### [EXERCISE DIRECTIONS]
If a line in the entries below includes "computer", pick it out and copy it.
(DATA TO EXAMINE begins)
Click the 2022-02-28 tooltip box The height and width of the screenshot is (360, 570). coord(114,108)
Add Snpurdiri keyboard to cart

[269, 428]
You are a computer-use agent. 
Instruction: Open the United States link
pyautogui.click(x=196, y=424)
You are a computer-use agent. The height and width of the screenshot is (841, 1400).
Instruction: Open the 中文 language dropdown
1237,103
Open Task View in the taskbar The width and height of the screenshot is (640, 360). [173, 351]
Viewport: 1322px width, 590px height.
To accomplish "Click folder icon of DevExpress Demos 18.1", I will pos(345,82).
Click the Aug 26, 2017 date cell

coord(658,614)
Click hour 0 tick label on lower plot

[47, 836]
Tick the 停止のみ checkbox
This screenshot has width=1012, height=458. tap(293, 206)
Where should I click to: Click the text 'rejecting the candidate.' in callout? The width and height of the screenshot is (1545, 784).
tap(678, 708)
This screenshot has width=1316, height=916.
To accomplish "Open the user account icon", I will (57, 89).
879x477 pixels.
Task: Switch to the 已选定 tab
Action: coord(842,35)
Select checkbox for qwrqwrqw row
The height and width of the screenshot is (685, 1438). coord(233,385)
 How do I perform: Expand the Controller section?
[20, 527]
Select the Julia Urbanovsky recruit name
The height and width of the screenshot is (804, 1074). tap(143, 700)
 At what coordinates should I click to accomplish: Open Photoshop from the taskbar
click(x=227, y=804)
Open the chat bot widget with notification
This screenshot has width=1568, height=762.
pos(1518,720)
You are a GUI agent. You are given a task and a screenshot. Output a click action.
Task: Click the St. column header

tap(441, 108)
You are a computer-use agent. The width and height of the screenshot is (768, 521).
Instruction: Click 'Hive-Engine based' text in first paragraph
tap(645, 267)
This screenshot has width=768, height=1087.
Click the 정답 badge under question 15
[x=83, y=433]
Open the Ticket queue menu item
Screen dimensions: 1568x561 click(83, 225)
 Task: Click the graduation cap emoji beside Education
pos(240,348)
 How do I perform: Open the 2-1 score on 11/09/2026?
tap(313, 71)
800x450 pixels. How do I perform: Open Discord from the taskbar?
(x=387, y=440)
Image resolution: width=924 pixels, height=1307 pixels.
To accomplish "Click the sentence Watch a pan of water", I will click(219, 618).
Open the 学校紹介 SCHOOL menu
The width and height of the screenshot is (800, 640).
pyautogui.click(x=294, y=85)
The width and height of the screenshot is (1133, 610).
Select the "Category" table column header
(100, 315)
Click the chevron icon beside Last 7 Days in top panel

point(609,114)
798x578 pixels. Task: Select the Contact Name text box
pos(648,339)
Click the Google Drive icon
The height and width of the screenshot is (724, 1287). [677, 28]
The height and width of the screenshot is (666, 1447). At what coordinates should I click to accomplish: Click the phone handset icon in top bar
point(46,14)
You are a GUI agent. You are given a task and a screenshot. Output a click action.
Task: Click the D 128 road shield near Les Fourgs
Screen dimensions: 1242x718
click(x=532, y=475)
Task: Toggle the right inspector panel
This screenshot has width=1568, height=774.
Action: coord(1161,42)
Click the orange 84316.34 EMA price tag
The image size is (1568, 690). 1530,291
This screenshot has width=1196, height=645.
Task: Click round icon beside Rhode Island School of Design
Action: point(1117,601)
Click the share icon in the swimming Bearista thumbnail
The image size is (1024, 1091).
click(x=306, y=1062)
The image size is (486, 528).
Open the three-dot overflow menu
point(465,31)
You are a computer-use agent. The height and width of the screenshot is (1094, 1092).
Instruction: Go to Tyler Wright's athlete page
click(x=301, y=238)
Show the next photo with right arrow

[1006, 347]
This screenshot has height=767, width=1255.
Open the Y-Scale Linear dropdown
(DATA TO EXAMINE ends)
### [REPLY]
You are a computer-use agent. 
You are a computer-use agent. The height and width of the screenshot is (841, 1400).
You are a computer-use agent. The width and height of the screenshot is (768, 521).
You are a computer-use agent. The height and width of the screenshot is (1094, 1092).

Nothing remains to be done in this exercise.